Reproducibility guidelines

From its very beginnings in 2018, MIDL has always been committed to open science and transparency. The reproducibility of research---especially the reproducibility of code, models and implemented experiments---is a crucial part of that mission.

However, the extra steps needed to ensure reproducible research remain unclear to most, and there are typically few incentives to perform this extra works. Until now, MIDL has not been an exception, and according to researchers from UmeƄ University in Sweden, only 22% of all MIDL papers are really reproducible.

With the aim to improve the reproducibility of our field, we are publishing those guidelines for authors, whom are kindly asked to fill this checklist when submitting a paper to MIDL. While not mandatory---not following those guidelines will not impact reviews---, we hope that this first step will already have an measurable impact, while at the same time start a conversation on the topic.

A free online academy was organized on the topic, on November 30 2022. Recording of the presentation is available here.


Is the reproducibility of the work addressed? [Yes, No]

Detail in the main body of the paper the publicly available materials from the submission.
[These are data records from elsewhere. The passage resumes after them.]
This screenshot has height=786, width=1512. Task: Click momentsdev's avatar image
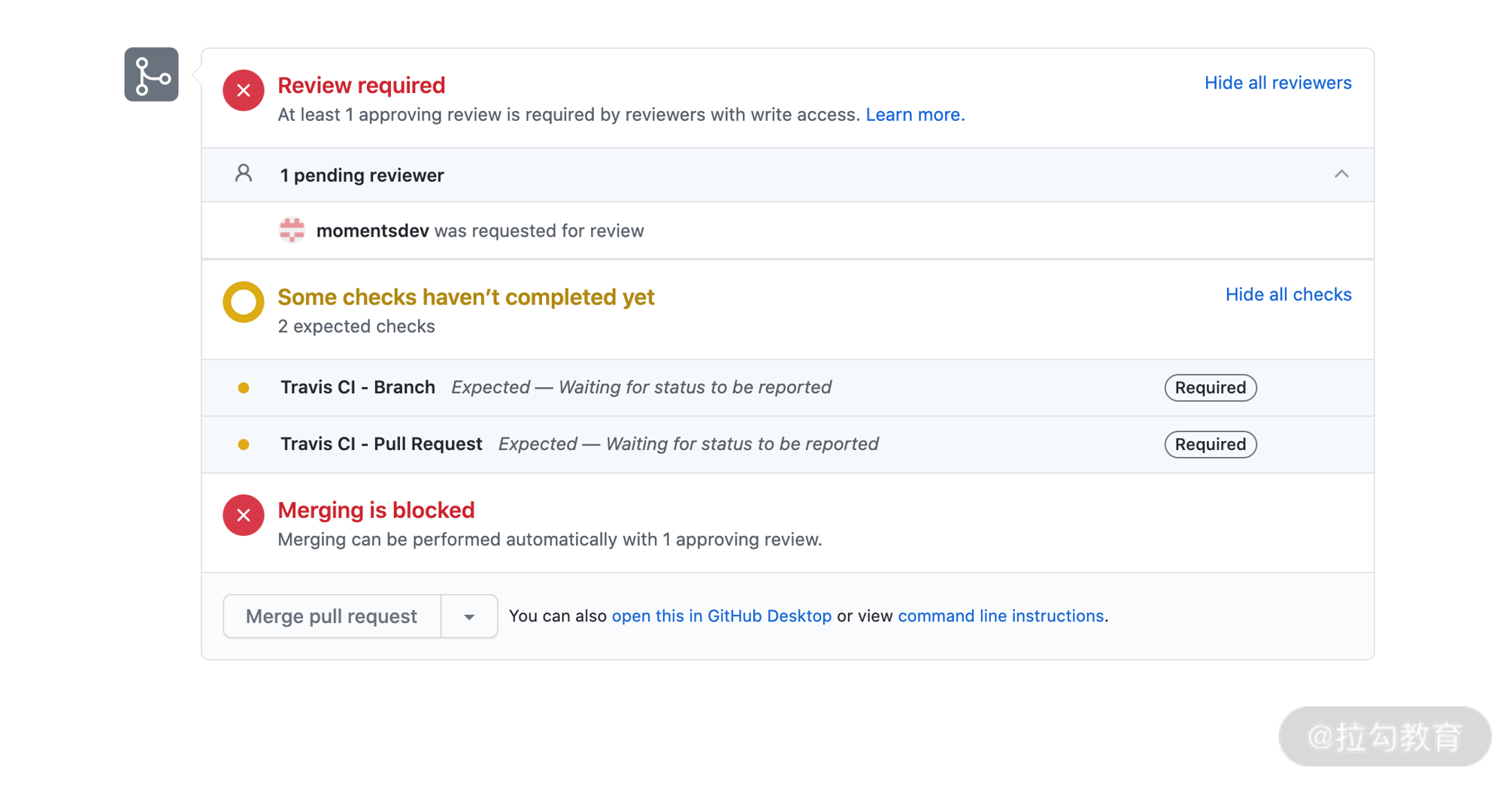point(292,230)
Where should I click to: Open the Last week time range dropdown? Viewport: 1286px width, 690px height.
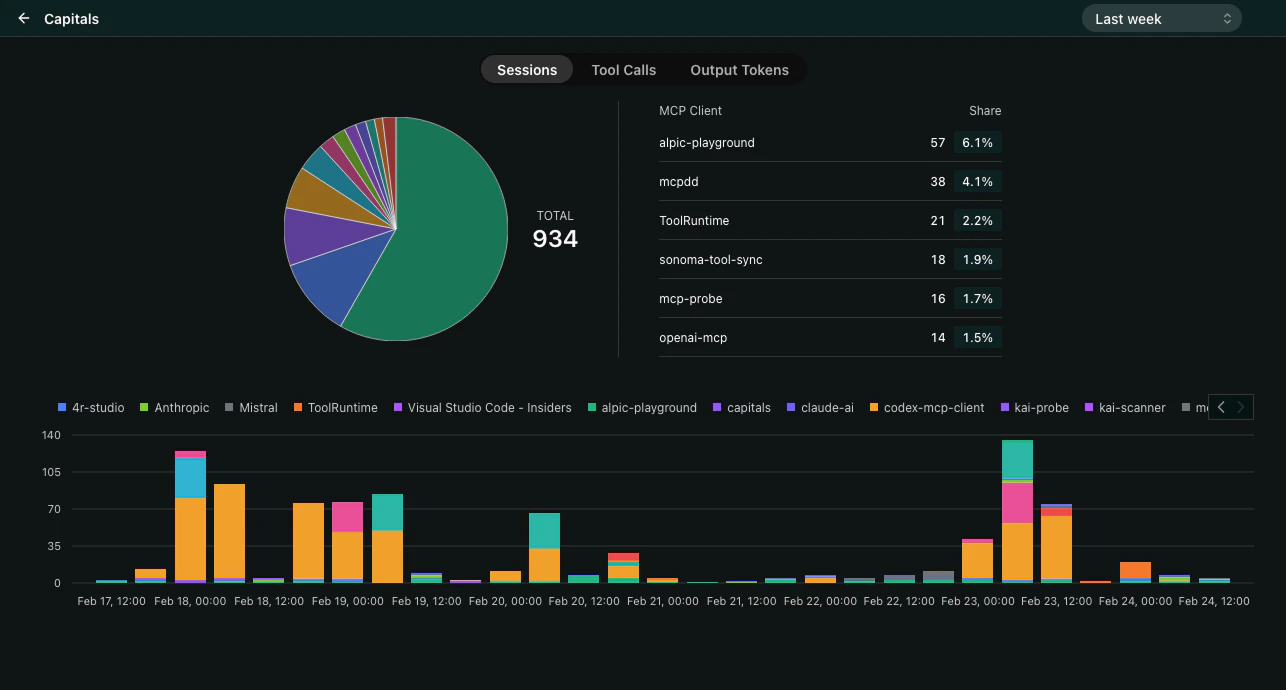tap(1161, 18)
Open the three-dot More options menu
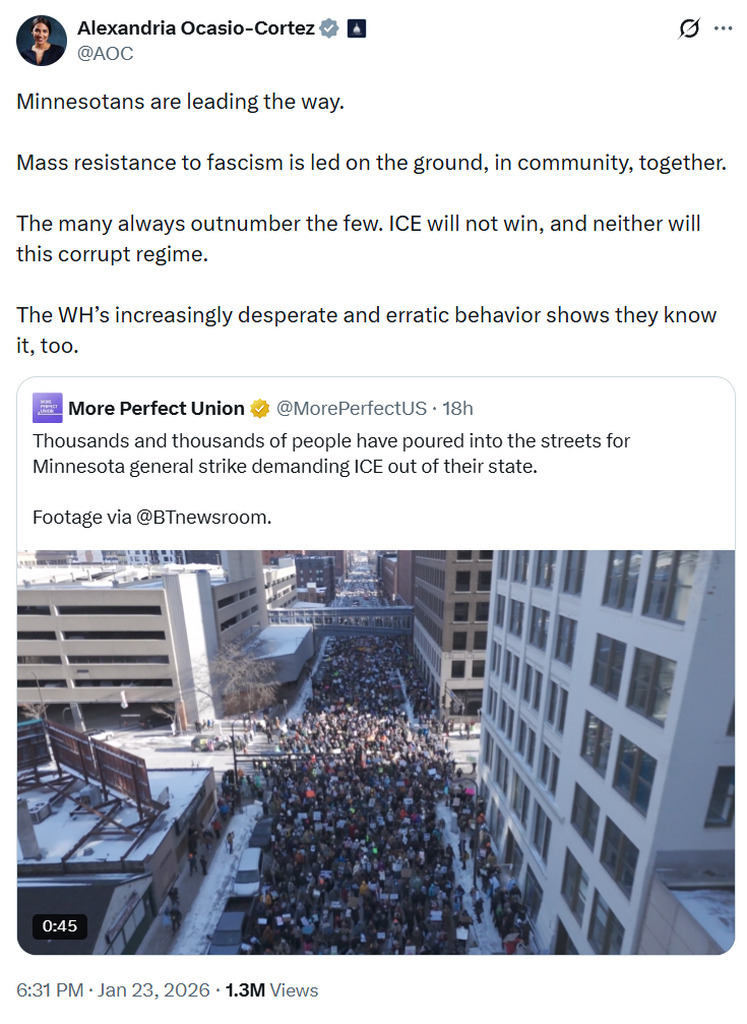 pos(723,28)
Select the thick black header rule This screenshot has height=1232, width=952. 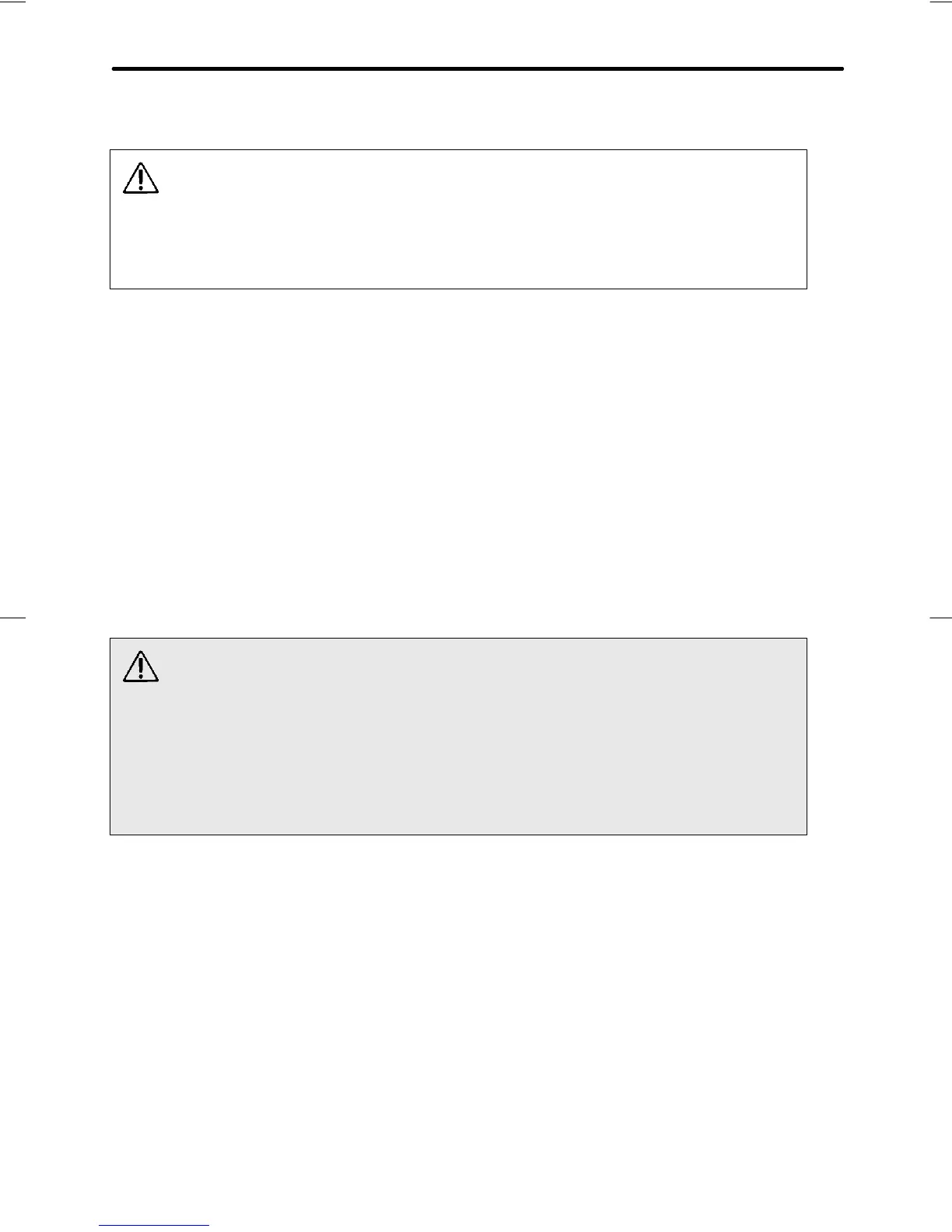tap(478, 69)
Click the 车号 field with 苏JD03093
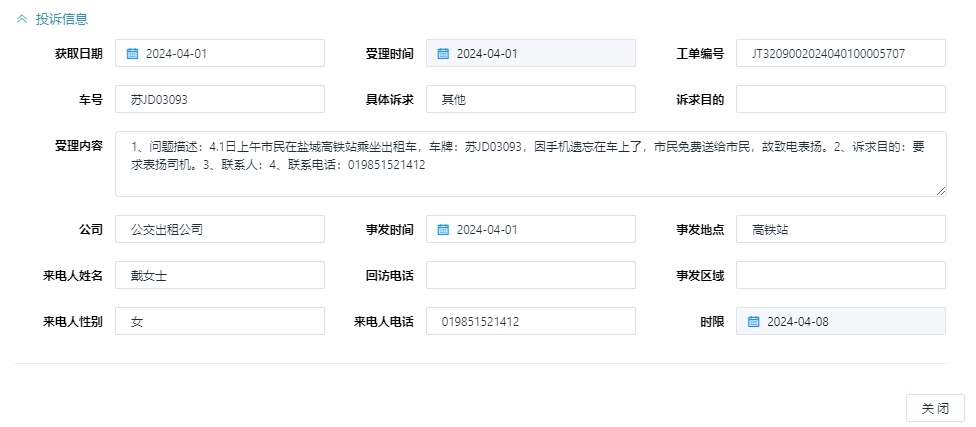The width and height of the screenshot is (976, 427). pos(220,100)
Is there published code with the submission to make reproducing the results easier? Are there publicly available datasets to train a similar model? Is the trained model public?

Is the code publicly available? [Yes, No]

Do property rights allow the authors to make their code publicly available? If so, include a link to the repository that stores the code used for the project. For code sharing, the most common option is a public Git repository, for instance on Github. If storing large trained models is an issue, Zenodo, AWS, OneDrive, Google Drive, Dropbox, Hugging Face, etc. are popular choices. Details about how to access the code should be contained in the main body of the paper, and not only in the paper submission form. The repository should be available long-term.

Are public datasets used? [Yes, No]

Address here, if the dataset was collected for the project and is not made publicly available. If the training dataset is private, aim to evaluate on public datasets for comparability. Alternatively, mention if there are similar publicly available datasets for reference.

Repository: Are the required package dependencies listed? [Yes/No/NA]

The packages that have been used to achieve the reported results, and their version numbers. Without exact version numbers, the repositories become more difficult to use and therefore lose their value over time.

Repository: Is the code for model training available? [Yes/No/NA]

Code for building the model with the exact same hyper-parameters and loss functions as reported in the paper, together with the training method.

Repository: Is the code for model evaluation available? [Yes/No/NA]

Code for evaluating the trained model with the metrics presented in the paper.

Repository: Is the presented trained model available? [Yes/No/NA]

If the trained model can be made publicly available, include the trained weights in the repository. Common formats are .pt for PyTorch, .h5 for TensorFlow, .pb for TensorFlow frozen graphs, or .onnx as an open format.

Repository: Is there documentation for the available material? [Yes/No/NA]

A thorough and detailed description of the repository can be a major help for the interested reader to fully understand the code. Aim to describe the methods in a similar way as in the main body of the paper for coherence.

Repository: Is there licensing for the available material? [Yes/No/NA]

A detailed description on how the shared material can be used for research and commercial purposes.